Однако и мне не просто с коллективом коллективистов при этом “люди… как орлы”. Орёл не стайная ж птица. Промах у меня получается. Но прошу не придираться. И я не буду козырять ничем явно прообщественным: “Гоним неясною тоской / По стороне своей родной”, “Я никому не мог сказать / Священных слов "отец" и "мать"”, “И видел у других / Отчизну, дом, друзей, родных, / А у себя не находил / Не только милых душ - могил!”, “Шумящих свежею толпой, / Как братья в пляске круговой”.

Вообще, перечитав поэму, понимаешь, что нецитируемость её художественного смысла противостоит внешнему героизму, активизму.

О чём тут речь? О неудачном побеге почти ассимилированного мусульманского горца, ставшего послушником, из грузинского православного монастыря. Он получил, наверно, заражение крови в борьбе с барсом, опасаясь обращаться к православным грузинам, заблудился, изголодал, ослаб, получил солнечный удар и от всего этого заболел и умрёт, конечно. Неудачный побег. Физическое поражение. При большой героике. Сам про себя юноша думает, что он и духовное мужество проявил. Ведь почти весь текст – его прямая речь. Но он занимается самохвальством.

> [ПОРЯДОК РАБОТЫ A]:
Перепишите без изменений записи, начиная со строки, в которой есть "has width=1080, height=744.", и до конца записей включительно. Изображения в ответ не включайте.

> [ПЕРЕЧЕНЬ ЗАПИСЕЙ]:
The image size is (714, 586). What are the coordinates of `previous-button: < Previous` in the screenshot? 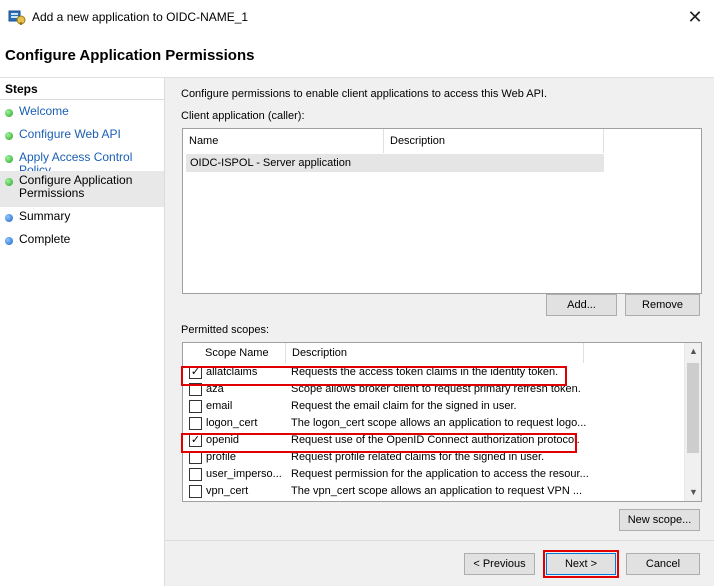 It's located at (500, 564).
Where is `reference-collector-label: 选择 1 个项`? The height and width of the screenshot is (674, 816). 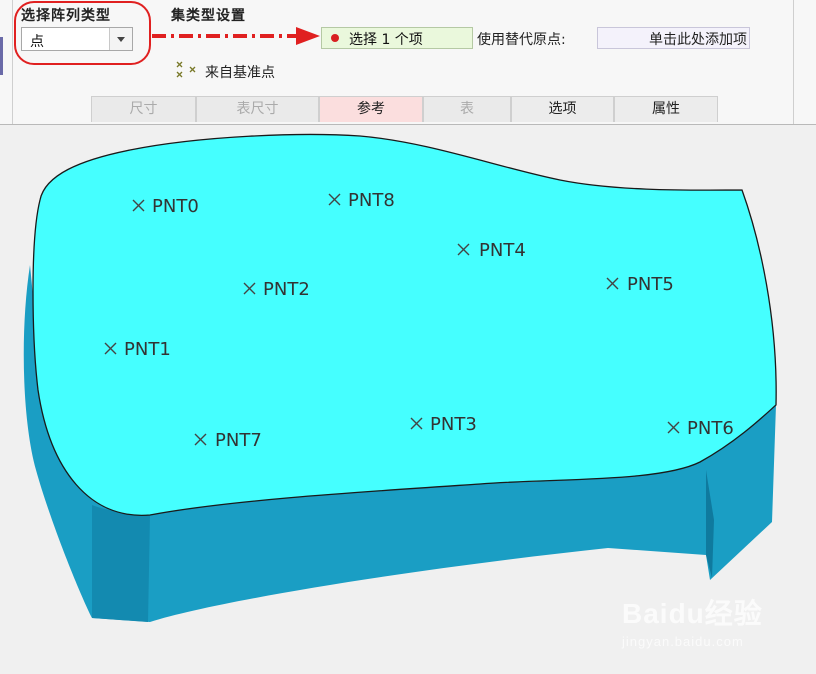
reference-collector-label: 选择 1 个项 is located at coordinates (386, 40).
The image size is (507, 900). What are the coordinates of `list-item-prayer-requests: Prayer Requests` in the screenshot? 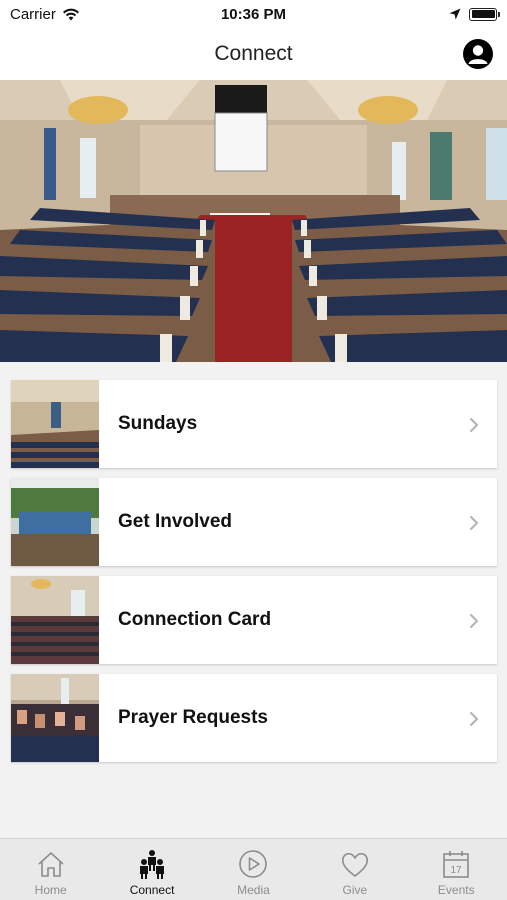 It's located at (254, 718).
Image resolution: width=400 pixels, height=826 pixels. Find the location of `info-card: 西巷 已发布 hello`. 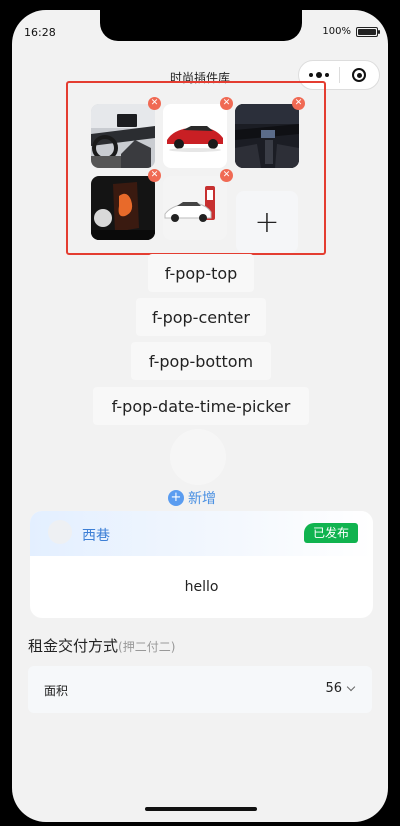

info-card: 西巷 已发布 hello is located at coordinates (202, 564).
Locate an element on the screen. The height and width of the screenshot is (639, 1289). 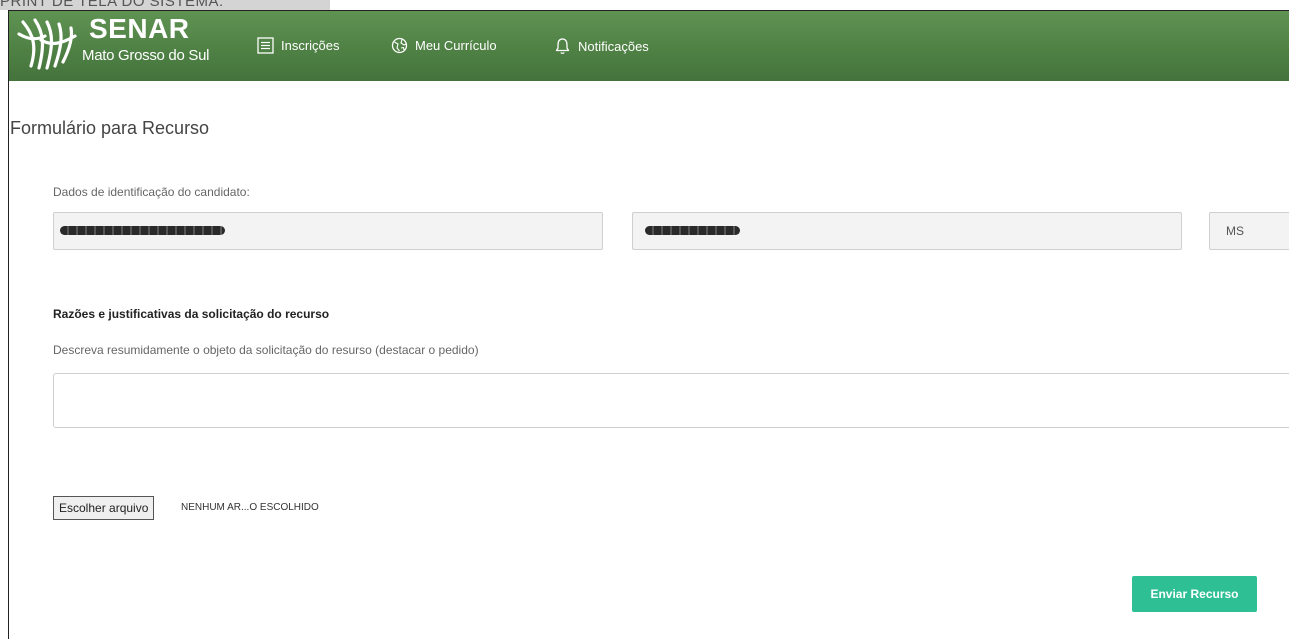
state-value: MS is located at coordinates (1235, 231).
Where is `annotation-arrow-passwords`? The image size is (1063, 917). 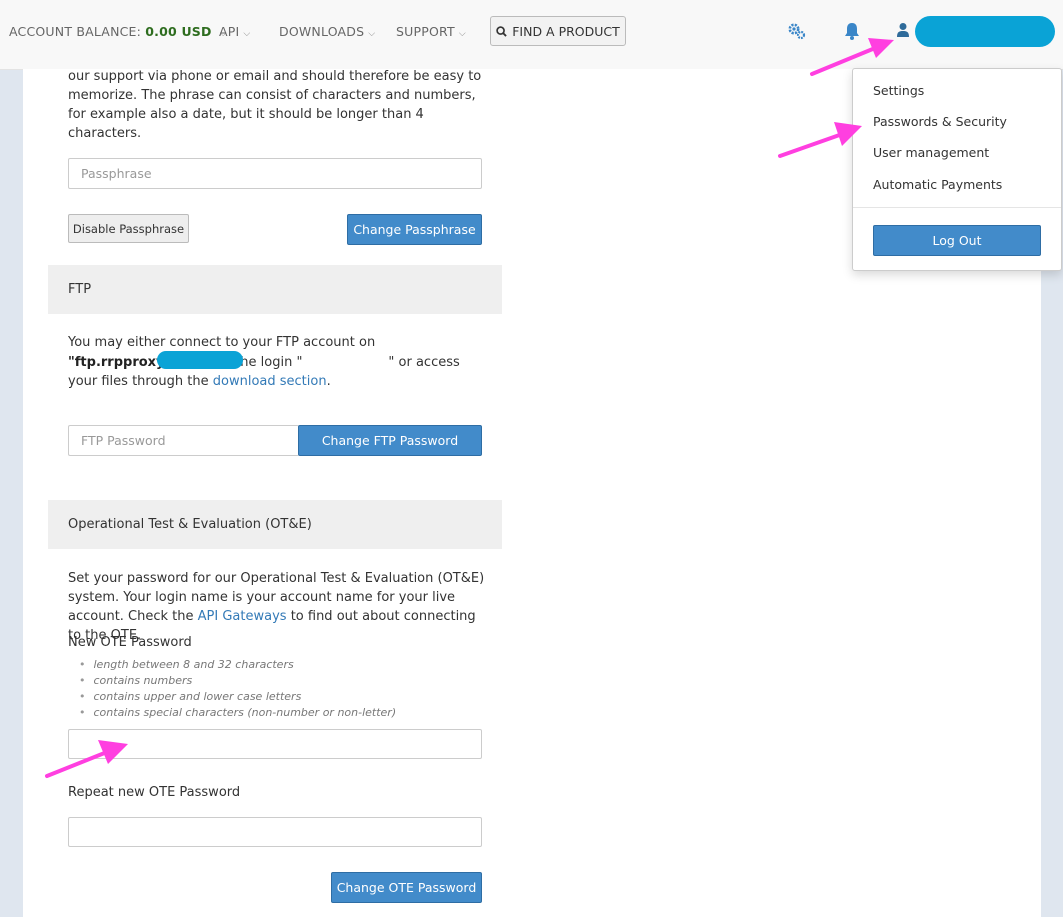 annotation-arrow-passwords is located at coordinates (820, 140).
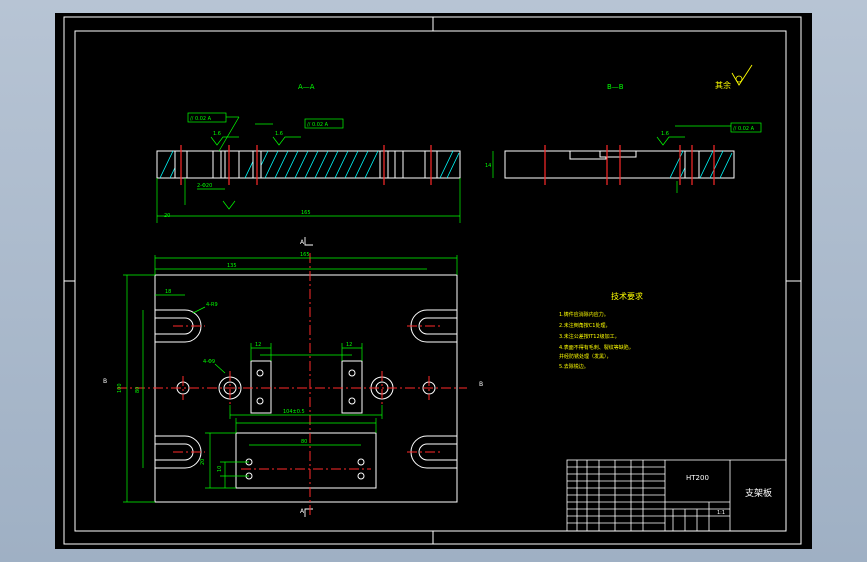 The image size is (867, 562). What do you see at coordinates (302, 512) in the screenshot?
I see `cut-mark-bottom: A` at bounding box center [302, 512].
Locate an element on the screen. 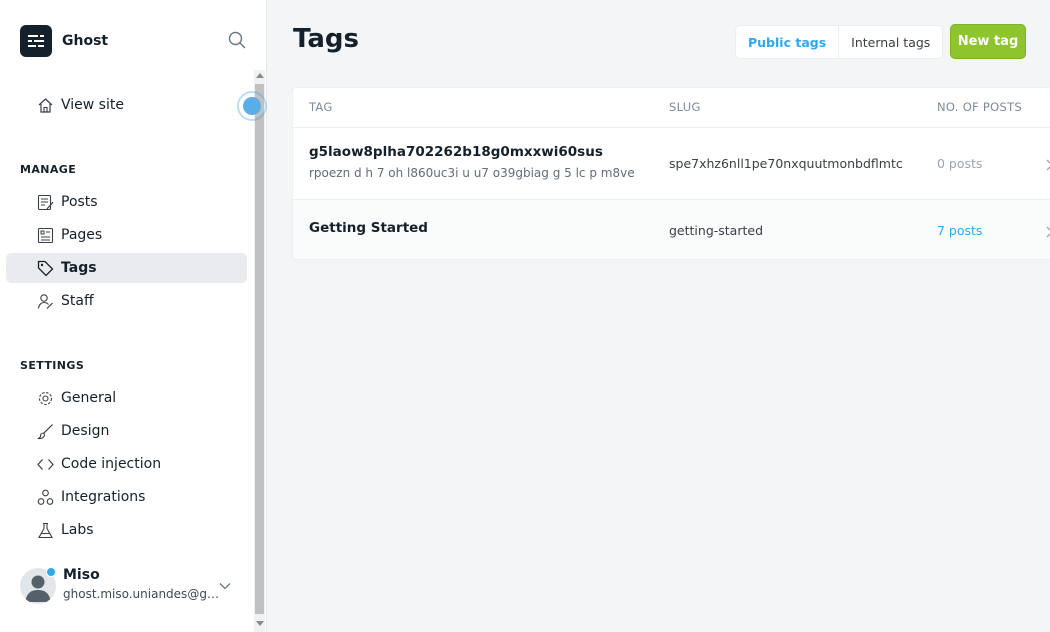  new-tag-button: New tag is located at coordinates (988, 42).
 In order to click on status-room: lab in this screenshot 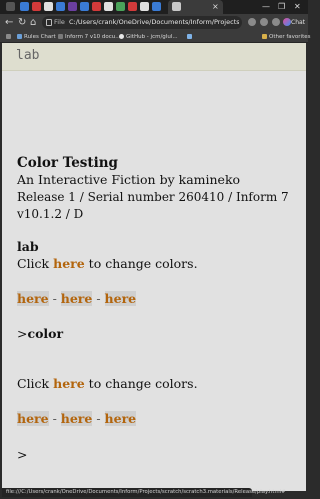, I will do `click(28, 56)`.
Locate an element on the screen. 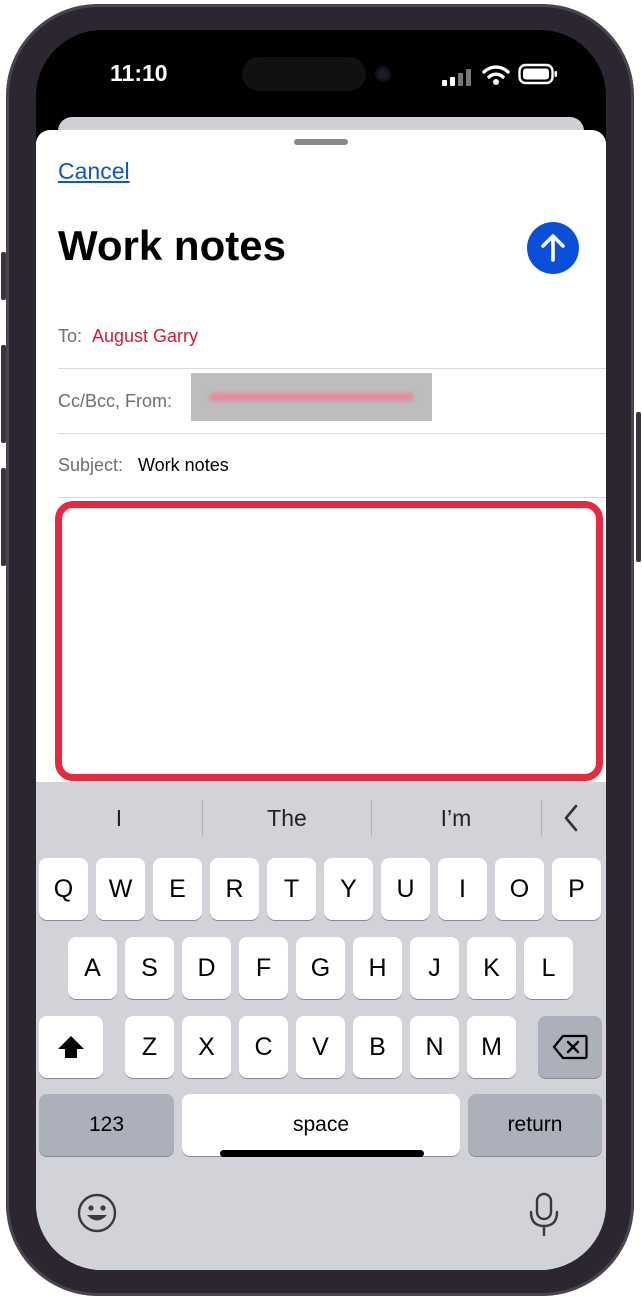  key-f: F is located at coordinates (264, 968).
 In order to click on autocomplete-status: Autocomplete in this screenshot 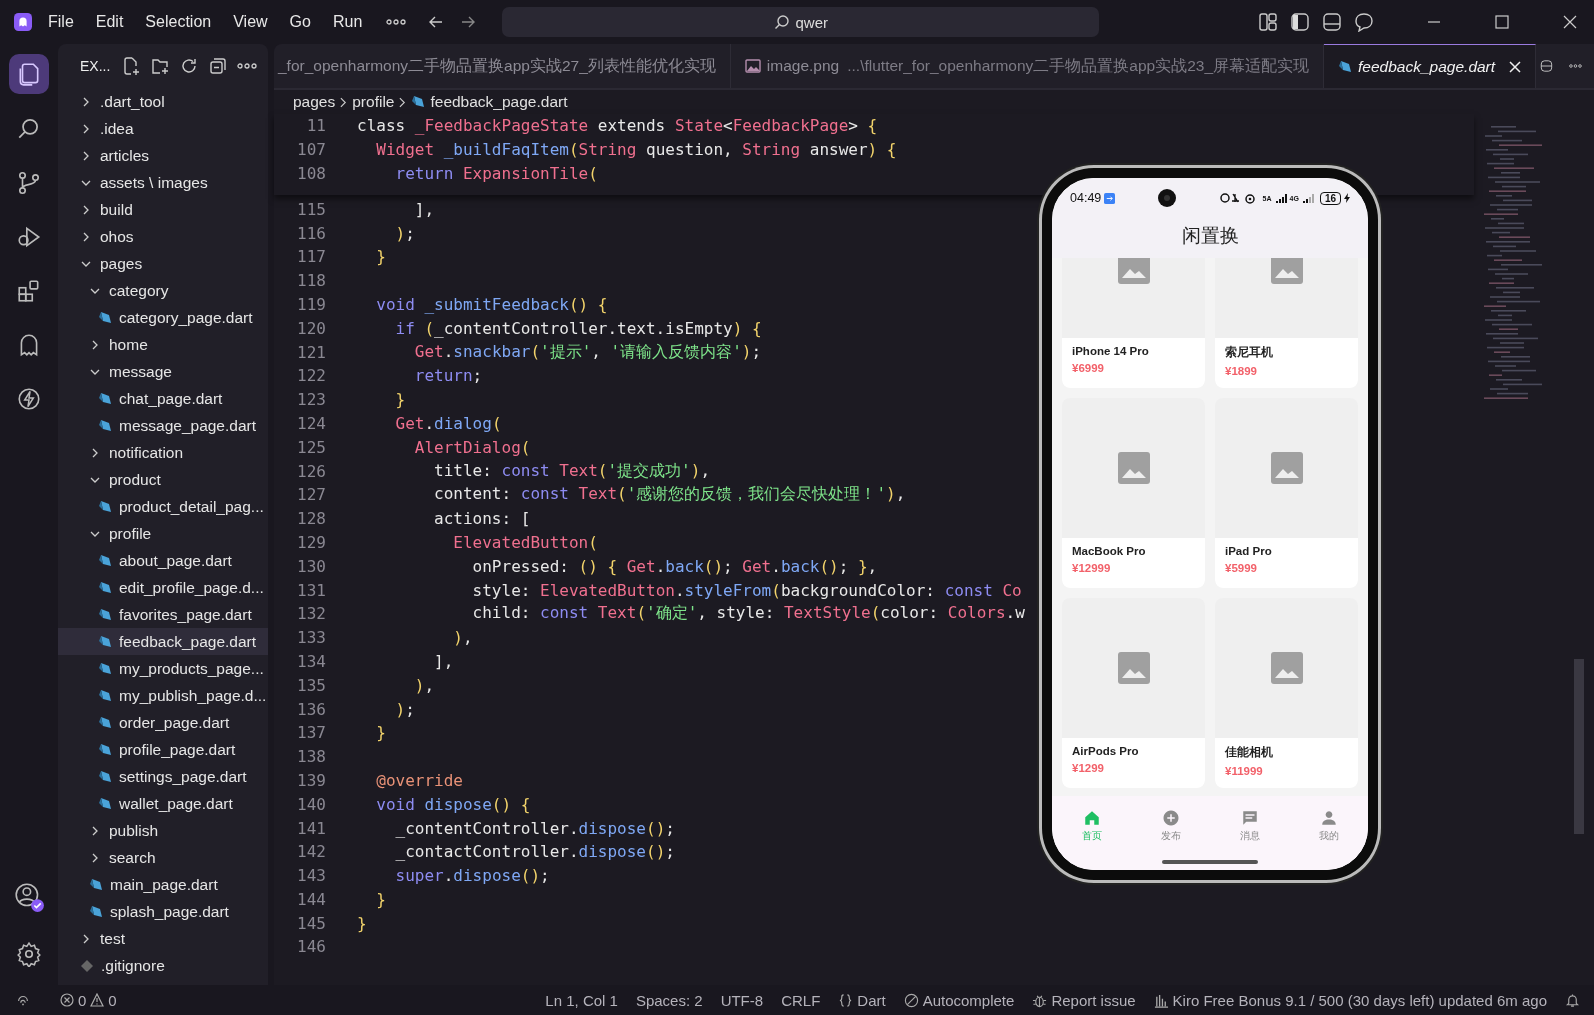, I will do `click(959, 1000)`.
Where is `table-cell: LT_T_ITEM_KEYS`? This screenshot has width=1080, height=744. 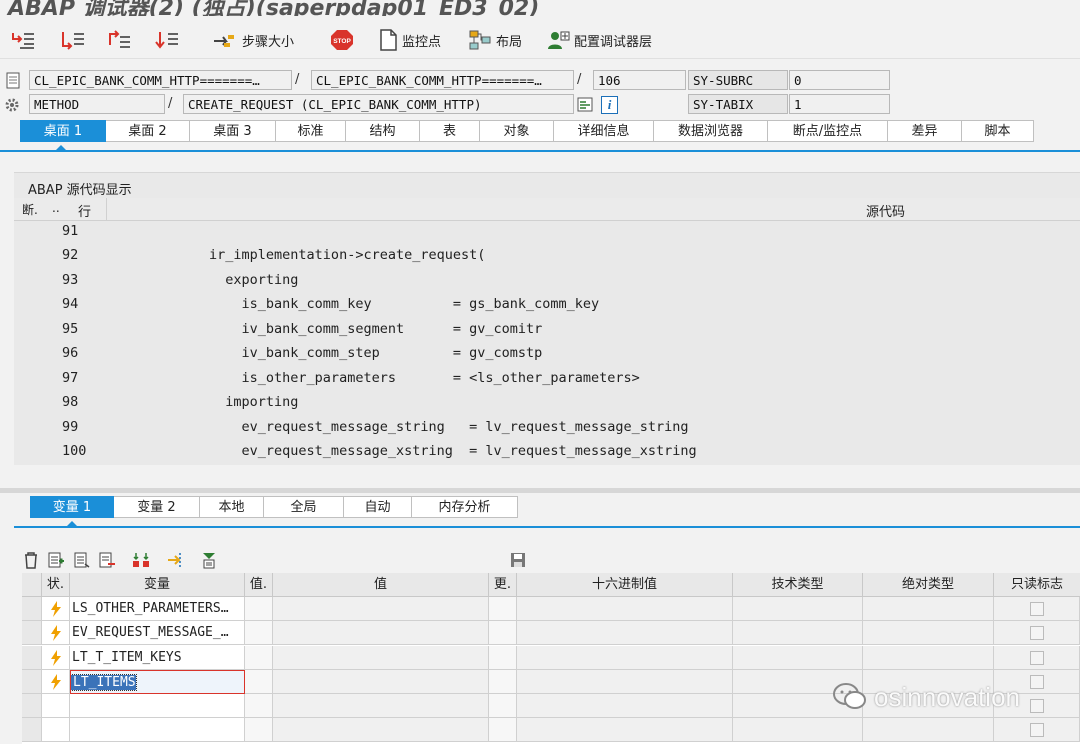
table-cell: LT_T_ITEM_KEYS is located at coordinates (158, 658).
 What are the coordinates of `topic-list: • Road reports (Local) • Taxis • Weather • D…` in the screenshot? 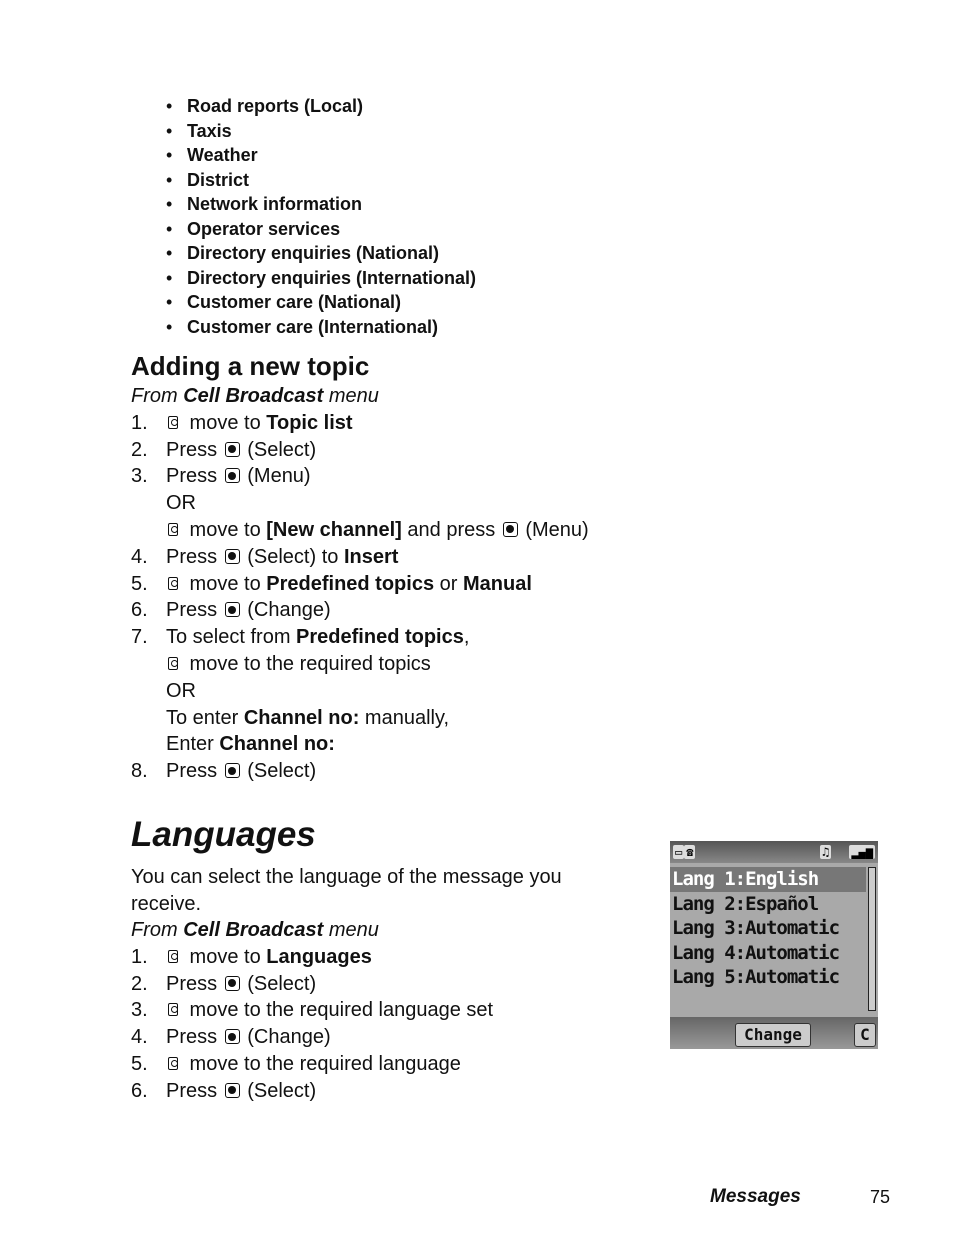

> [ПОРЯДОК РАБОТЫ B]:
Из какого монастыря, согласно фрагменту, бежит горец?

> [РЕШЕНИЕ ЗАДАЧИ A]:
Where is `table-cell: LT_T_ITEM_KEYS`? This screenshot has width=1080, height=744. 
table-cell: LT_T_ITEM_KEYS is located at coordinates (158, 658).
 What are the coordinates of `topic-list: • Road reports (Local) • Taxis • Weather • D…` in the screenshot? 

> [РЕШЕНИЕ ЗАДАЧИ B]:
Из грузинского православного монастыря.